## What you need to do
Hand back, word for word, the lines from the one containing "Instruction: Click the" to the end of the records, both included, and leave out pictures.

## Record set
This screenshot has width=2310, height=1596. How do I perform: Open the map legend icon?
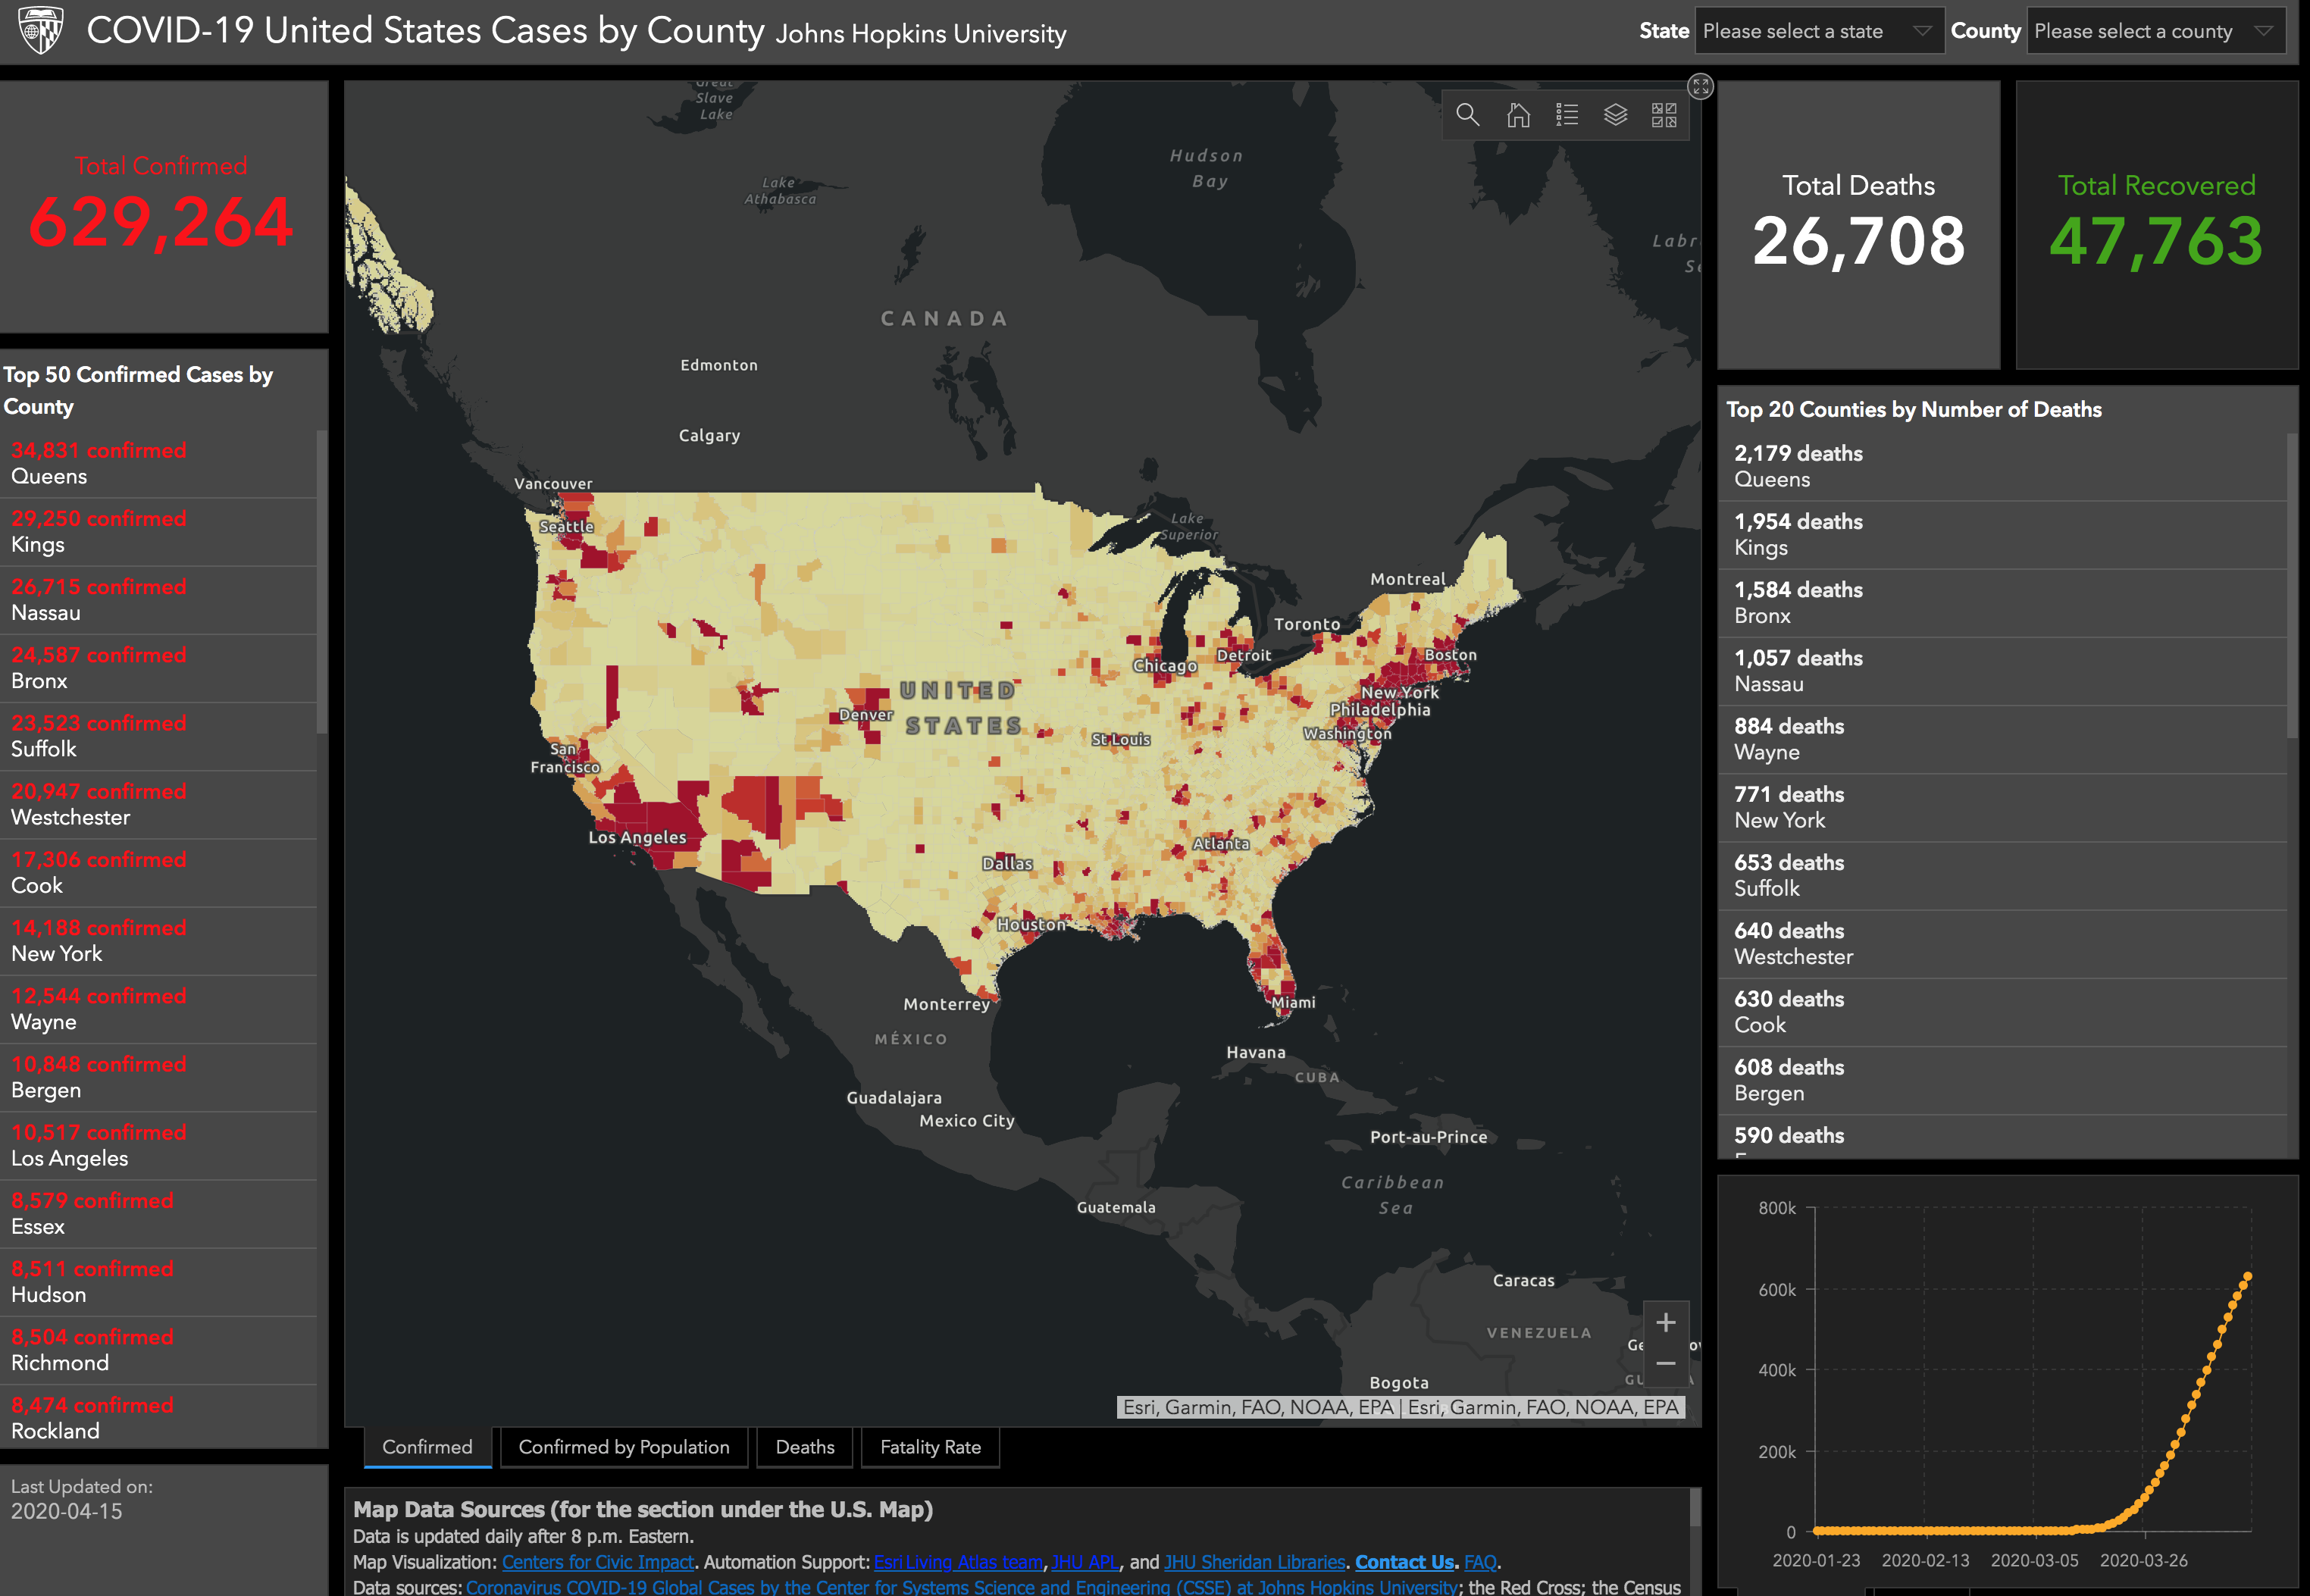[x=1567, y=115]
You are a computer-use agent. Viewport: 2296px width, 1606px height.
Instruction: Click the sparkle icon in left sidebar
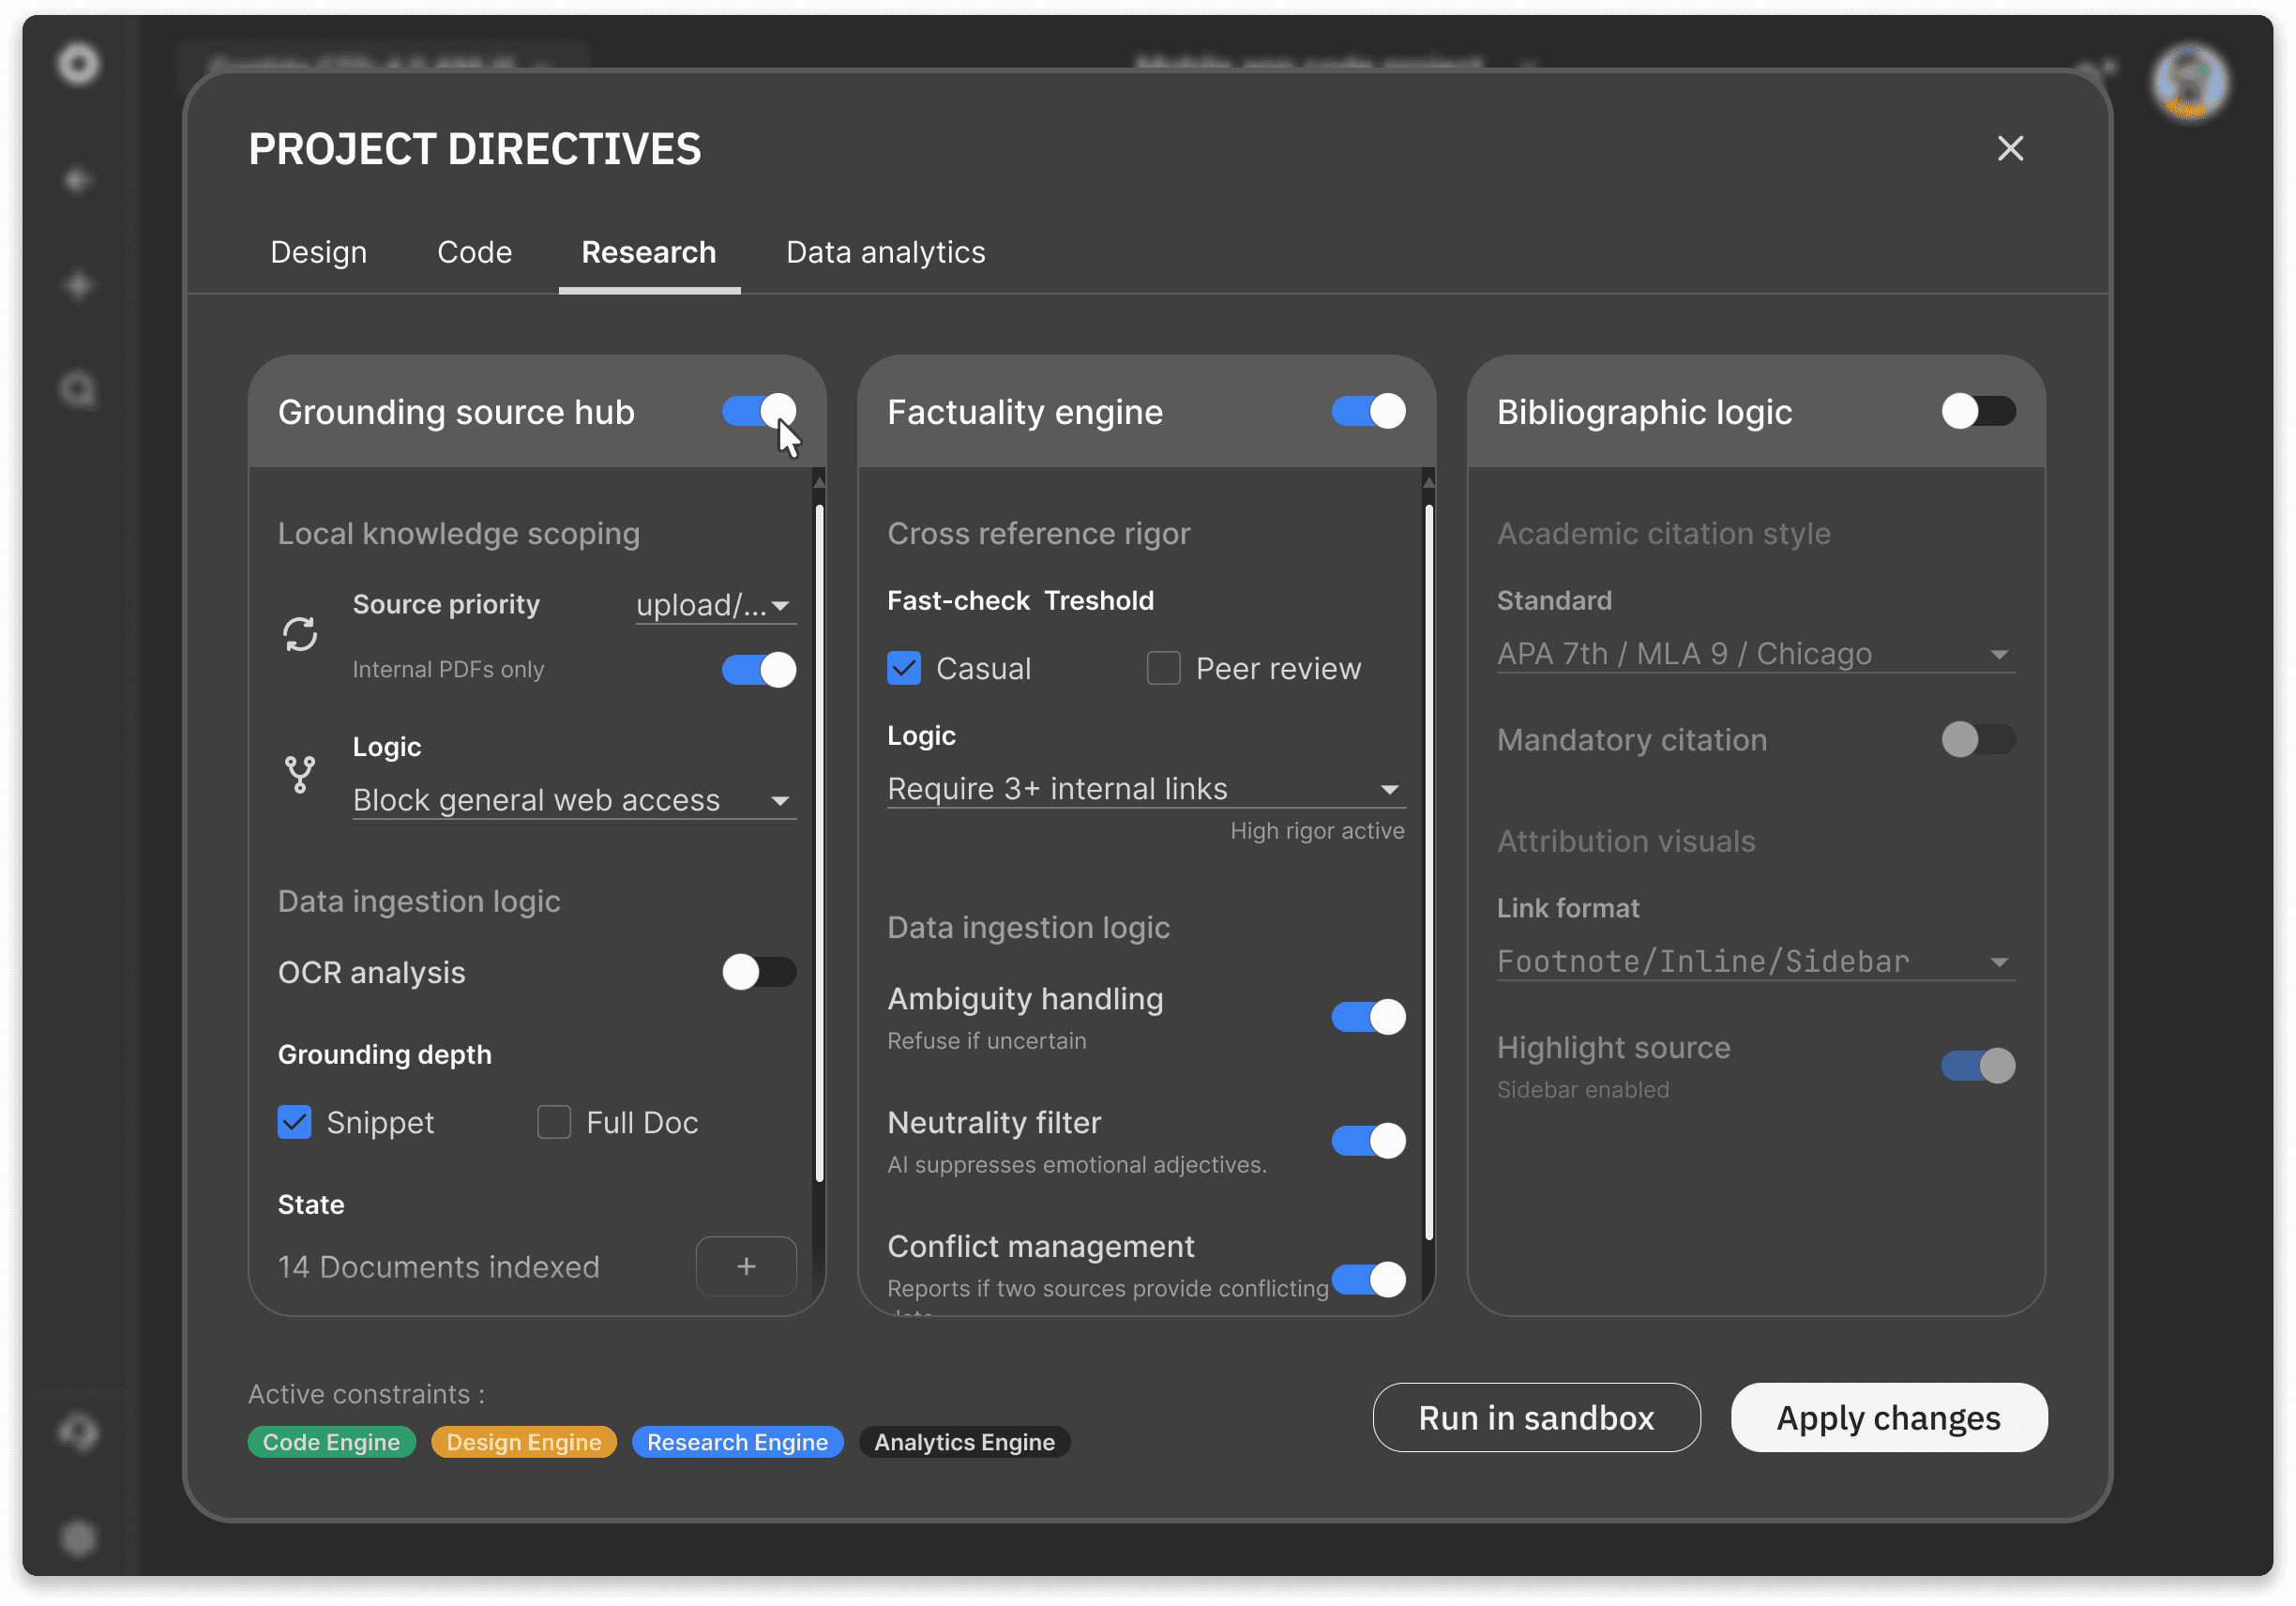click(x=78, y=286)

## Answer box
Instruction: Click the sparkle icon in left sidebar
click(x=78, y=286)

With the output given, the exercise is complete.